╭─ Passage
Wednesday 16 April 2014

Why my core Canadian equity ETFs deviate from the norm

Some years back I switched my core Canadian equity holdings from the norm - the ETF with the largest net assets by far, the iShares S&P / TSX 60 Index ETF (XIU), which is built on the traditional cap-weight principle - to a combination of two non-cap weight ETFs in equal amounts:
  • Invesco PowerShares FTSE RAFI Canadian Fund (PXC)
  • BMO Low Volatility Canadian Equity ETF (ZLB)
Here's why such a move was the right thing for me (I'm now semi-retired in my early 60s).

1) Better long term returns - Both the RAFI fundamental indexing strategy and the low volatility have been shown by plenty of research to reliably outperform, by 1 to 2% per year, cap-weight over long periods, like 10 years minimum but more surely over 15 years. Given that my selected ETFs have higher MERs by about 0.3 to 0.4% vs XIU and probably extra trading costs, I'm expecting to outperform anywhere from about 0.5 to 1.5% net per year over the long haul. Over 15 years, an extra 1%, such as 4% vs 3% annual compound growth, means an extra 15% more in end value. I'll take that thanks.

But achieving that expectation depends on several other factors and circumstances.

2) Sticking to the strategy - One big danger is getting nervous or impatient in deviating from the norm, being different from everyone else. That's a danger especially when the inevitable lag in performance of PXC and ZLB vs XIU happens and it is tempting to sell out and switch back to XIU. We dumb money retail investors are notorious for switching funds at the wrong time and earning less than the funds we invest in. Though one never knows for sure, I believe the odds of avoiding the premature abandonment of ZLB and PXC are on my side for these reasons:

a) Real after-inflation, after-tax positive return, not the TSX Composite, is my benchmark. My measure of success is going to be on absolute gain or loss terms, not one of keeping up with the XIU Joneses. I am my own investment boss, unlike professional portfolio managers, who get judged compared to the equity market index and so have a marked tendency to need to perform accordingly. It is quite serious stuff for institutional asset managers, as one can detect reading the extreme efforts to build investment strategies that do not deviate too far from the index but still outperform, such as those being developed at EDHEC Risk Institute in papers like Smart Beta 2.0.
╰─
╭─ Data excerpts
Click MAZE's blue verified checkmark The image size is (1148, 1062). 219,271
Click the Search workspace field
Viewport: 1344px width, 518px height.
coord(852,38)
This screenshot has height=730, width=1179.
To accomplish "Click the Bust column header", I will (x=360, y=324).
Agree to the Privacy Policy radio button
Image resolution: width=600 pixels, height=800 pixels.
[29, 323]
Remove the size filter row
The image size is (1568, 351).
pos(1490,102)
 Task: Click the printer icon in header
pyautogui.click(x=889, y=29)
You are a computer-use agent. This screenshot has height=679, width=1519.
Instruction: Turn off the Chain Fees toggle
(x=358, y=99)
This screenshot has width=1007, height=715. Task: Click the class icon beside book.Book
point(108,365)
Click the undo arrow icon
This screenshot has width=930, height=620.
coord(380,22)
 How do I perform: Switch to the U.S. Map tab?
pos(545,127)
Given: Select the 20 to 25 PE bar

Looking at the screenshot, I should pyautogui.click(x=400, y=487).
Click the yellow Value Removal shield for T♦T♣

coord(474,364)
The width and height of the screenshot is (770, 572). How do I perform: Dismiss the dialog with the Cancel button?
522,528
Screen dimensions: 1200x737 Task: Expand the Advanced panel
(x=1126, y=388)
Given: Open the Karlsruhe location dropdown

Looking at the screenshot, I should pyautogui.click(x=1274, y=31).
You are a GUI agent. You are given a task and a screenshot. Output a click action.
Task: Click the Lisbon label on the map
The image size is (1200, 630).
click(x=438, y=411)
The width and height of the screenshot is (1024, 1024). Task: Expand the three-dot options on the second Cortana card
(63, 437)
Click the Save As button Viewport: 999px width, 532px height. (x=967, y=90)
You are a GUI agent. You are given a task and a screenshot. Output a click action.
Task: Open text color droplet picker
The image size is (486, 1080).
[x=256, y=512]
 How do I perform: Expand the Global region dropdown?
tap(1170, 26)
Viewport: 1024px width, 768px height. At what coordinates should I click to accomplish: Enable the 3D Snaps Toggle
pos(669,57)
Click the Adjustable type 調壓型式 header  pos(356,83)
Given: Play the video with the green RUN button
╰─
- _Your task_
Update the post on core Canadian equity ETFs, starting with "Here's why such" and going on through "take that thanks.", so that "MERs" becomes "management fees".

- _Completed exercise_
Here's why such a move was the right thing for me (I'm now semi-retired in my early 60s).

1) Better long term returns - Both the RAFI fundamental indexing strategy and the low volatility have been shown by plenty of research to reliably outperform, by 1 to 2% per year, cap-weight over long periods, like 10 years minimum but more surely over 15 years. Given that my selected ETFs have higher management fees by about 0.3 to 0.4% vs XIU and probably extra trading costs, I'm expecting to outperform anywhere from about 0.5 to 1.5% net per year over the long haul. Over 15 years, an extra 1%, such as 4% vs 3% annual compound growth, means an extra 15% more in end value. I'll take that thanks.